Prior to the ACA, however, several states enacted “sunshine” type laws. It is important for physicians to recognize that the federal Sunshine Act, when fully implemented, may create additional requirements for physicians in states that already have a state law. In states where there is no state law, federal law will govern. If a state is not listed in this chart, please consult with your state medical society for specific guidance. The AMA will update this chart as new information becomes available.

Physician Portal – Transparency Reporting

CMS is required to provide information on the annual transparency reports to physicians before the reports are made public.
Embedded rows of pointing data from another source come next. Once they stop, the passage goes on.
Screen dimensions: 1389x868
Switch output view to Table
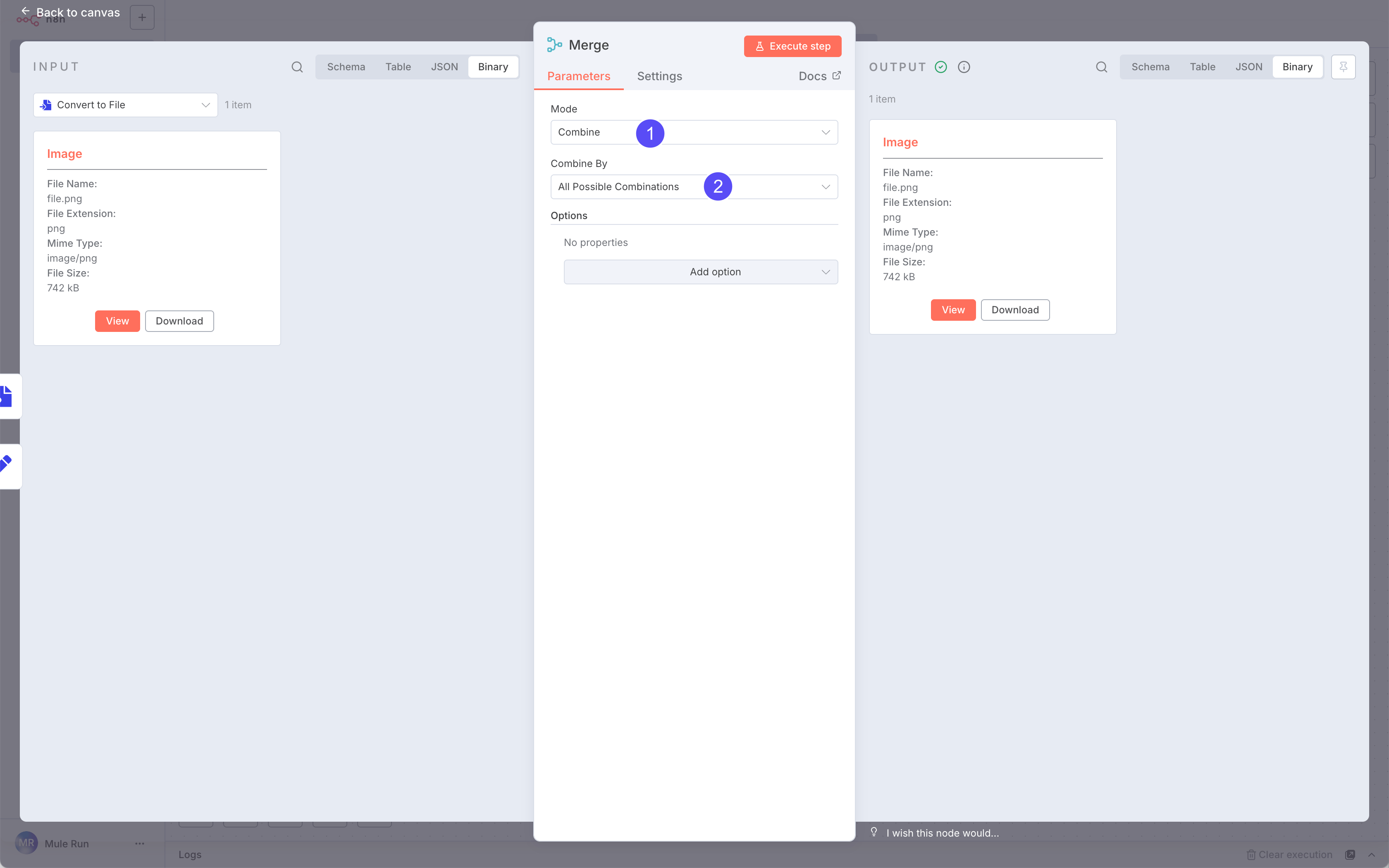click(1202, 67)
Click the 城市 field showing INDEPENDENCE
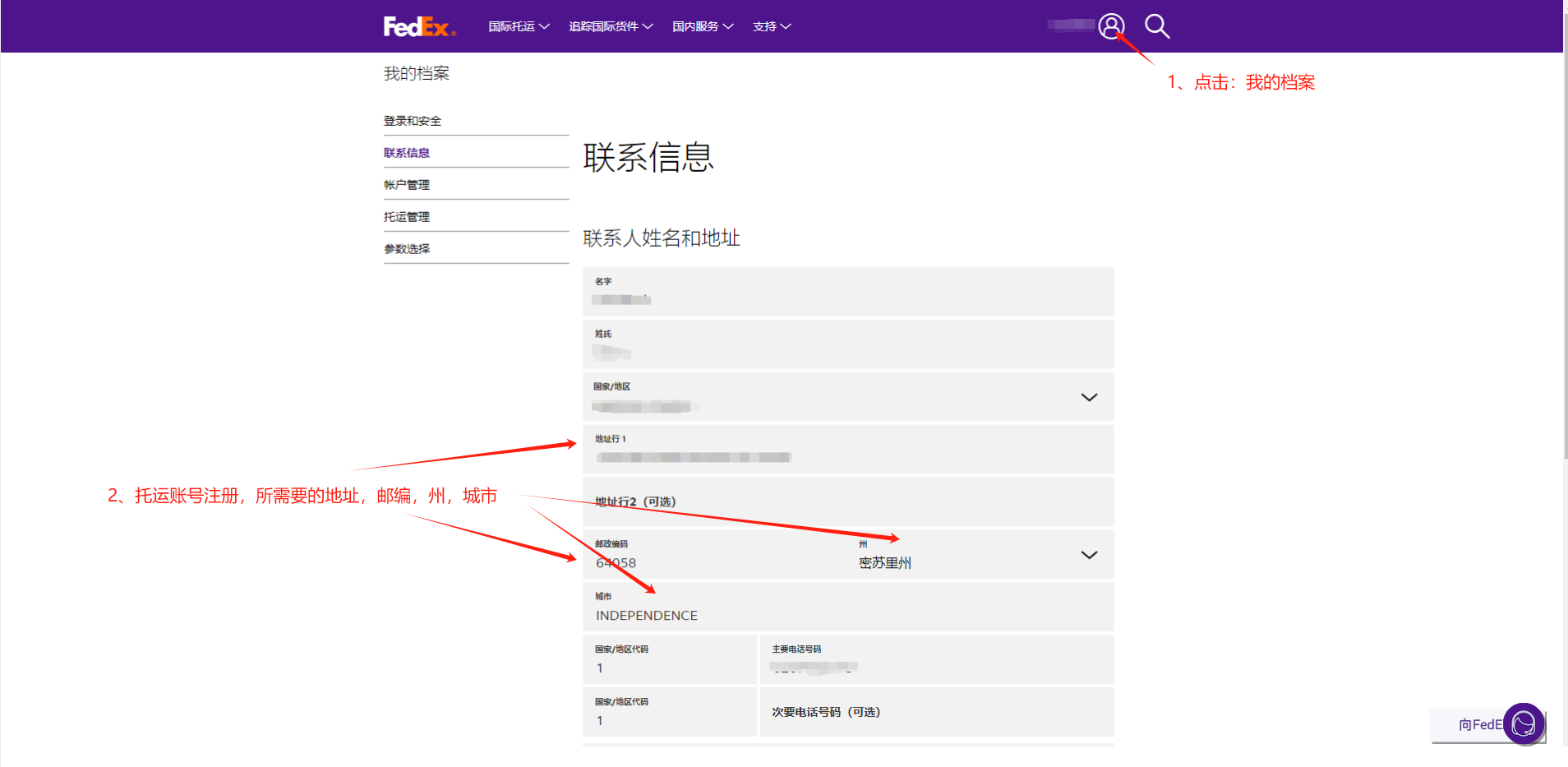The height and width of the screenshot is (767, 1568). (848, 608)
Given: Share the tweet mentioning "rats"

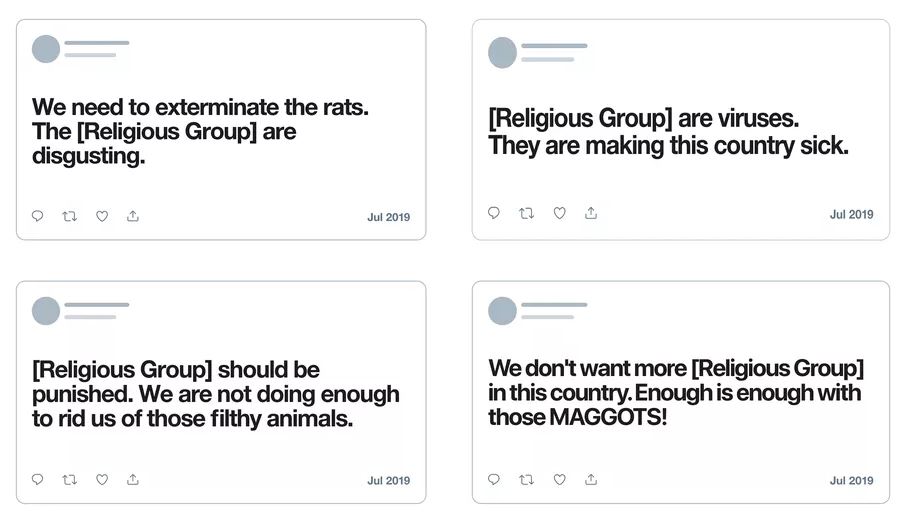Looking at the screenshot, I should point(133,216).
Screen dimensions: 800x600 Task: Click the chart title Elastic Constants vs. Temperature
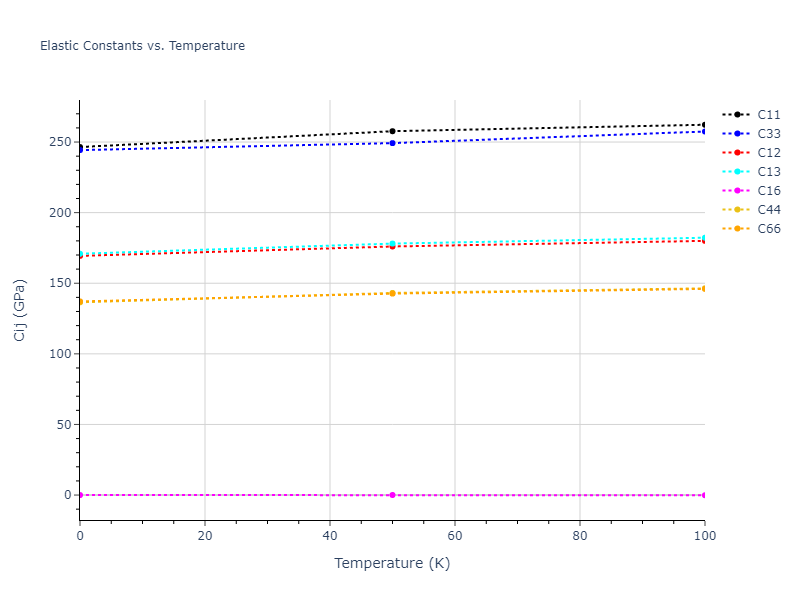click(142, 46)
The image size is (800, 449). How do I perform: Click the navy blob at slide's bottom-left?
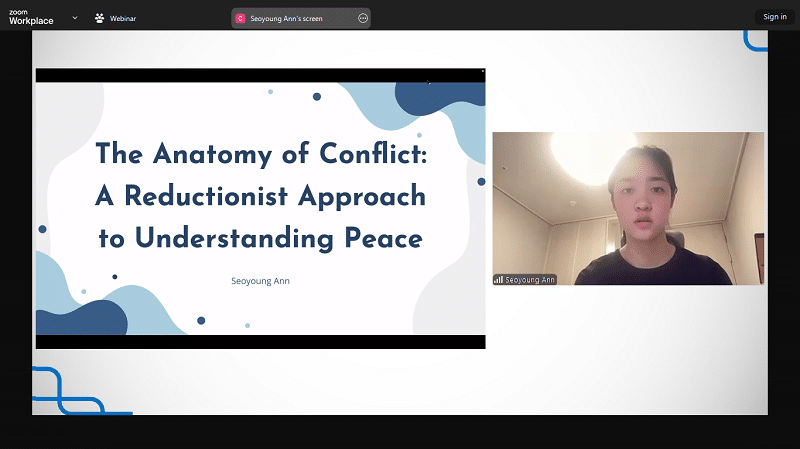[82, 318]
It is anticipated that CMS will have an online portal that physicians will be able to use.  When the link is available, it will be posted here.

Public Webpage – Transparency Reporting

CMS is required to provide most of the information contained in the transparency report in a public Webpage. When the link is available, it will be posted here.

AMA Advocacy to Ensure Fair & Accurate Reporting
AMA Policy and Principles

The AMA has long supported efforts to promote transparency in the interactions of physicians and industry. Beyond reporting transfers of value, the AMA believes that physicians’ relationships with industry should always be transparent, meaningfully independent, and focused on benefits to patients. This includes providing information physicians and the public need to make informed, critical judgments about interactions with industry and taking steps to ensure that physicians’ clinical judgments are objective and evidence based. AMA policy also endorses transparency and independence. The AMA has also sought to refine the provisions of the Sunshine Act in the interests of patients and physicians. Newly adopted policy commits AMA to continuing efforts to ensure that the burden on physicians is minimized and that CMS does not expand the Sunshine Act without appropriate authorization by Congress, as well as urging CMS to provide for a physician comment section on its public database. (H-140.848 Physician Payments Sunshine Act; see Additional AMA Policy.)